Von Stephan Müller

Reisefreiheit" forderte schmetternd der ehemals alleinig freie Westen von den Machthabern im damals unfreien Osten. Nun sind die Grenzen durchlässig, und von "Reisefreiheit" wird kleinlaut und zweifelnd gesprochen. Rumänen gegenüber, deren Leiden nach der Fernseh-Ausstrahlung von gequälten Waisenkindern und dem Einblenden von Spendenkontonummern als beendet angesehen wurden, nahm der Tonfall sogar eine scharfe, abweisende Akzentuierung an. Der Fall J.U. zeugt davon.

J.U. ist 85 Jahre alt, ein gestandener Mann, noch gesund und kräftig.
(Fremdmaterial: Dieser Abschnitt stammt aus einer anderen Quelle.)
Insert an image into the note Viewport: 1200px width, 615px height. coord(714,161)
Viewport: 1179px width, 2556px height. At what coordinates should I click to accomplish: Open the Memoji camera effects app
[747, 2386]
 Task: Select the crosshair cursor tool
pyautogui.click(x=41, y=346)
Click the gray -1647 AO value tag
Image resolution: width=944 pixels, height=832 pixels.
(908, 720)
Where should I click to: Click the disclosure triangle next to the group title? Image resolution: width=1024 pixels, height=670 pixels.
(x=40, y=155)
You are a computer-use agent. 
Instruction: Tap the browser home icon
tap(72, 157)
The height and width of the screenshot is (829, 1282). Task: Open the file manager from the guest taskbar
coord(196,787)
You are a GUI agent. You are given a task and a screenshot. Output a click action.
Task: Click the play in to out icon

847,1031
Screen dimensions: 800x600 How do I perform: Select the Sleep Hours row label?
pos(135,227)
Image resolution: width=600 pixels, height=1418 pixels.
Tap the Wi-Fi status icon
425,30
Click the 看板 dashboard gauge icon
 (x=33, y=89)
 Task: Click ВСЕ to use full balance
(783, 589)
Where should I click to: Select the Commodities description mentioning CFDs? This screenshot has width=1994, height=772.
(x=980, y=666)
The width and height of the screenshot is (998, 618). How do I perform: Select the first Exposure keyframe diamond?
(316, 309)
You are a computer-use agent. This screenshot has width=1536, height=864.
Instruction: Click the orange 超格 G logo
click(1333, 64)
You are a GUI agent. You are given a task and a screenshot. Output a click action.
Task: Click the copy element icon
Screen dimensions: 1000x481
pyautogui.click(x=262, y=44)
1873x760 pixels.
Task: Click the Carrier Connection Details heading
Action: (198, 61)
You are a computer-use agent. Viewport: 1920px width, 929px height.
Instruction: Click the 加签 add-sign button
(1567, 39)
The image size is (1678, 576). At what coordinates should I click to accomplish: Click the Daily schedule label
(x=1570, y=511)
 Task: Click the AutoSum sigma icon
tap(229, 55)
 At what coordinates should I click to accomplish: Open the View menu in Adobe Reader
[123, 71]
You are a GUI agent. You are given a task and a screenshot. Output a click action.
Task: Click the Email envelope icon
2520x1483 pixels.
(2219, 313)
Als Ungar in Österreich-Ungarn geboren, wurde er 1920 Rumäne, weil auf einer Konferenz beschlossen wurde, daß Arad – sein Wohnort – zu Rumänien gehören soll. Er erlebte zwei Weltkriege, Faschismus, Stalinismus und Ceauşescunismus. Sein Sohn heiratete in den fünfziger Jahren eine Banater Schwäbin aus Rumänien; zwanzig Jahre später reisten sie in die Bundesrepublik aus.

J.U. dachte nicht daran, sich seinem Sohn anzuschließen und seine rumänische Heimat zu verlassen. Wollte er ihn in früheren Jahren besuchen, mußten Anträge und Formulare ausgefüllt, Bescheinigungen beigebracht, verletzende Willkür der sozialistischen Bürokraten ertragen werden. Doch vom Wunsch beseelt, seine Familie zu sehen, und auf sein Recht pochend, ertrug er die Demütigungen und Schikanen schweigend. Auch wenn es Jahre dauerte, bis die Genehmigung für einen Besuch vorlag.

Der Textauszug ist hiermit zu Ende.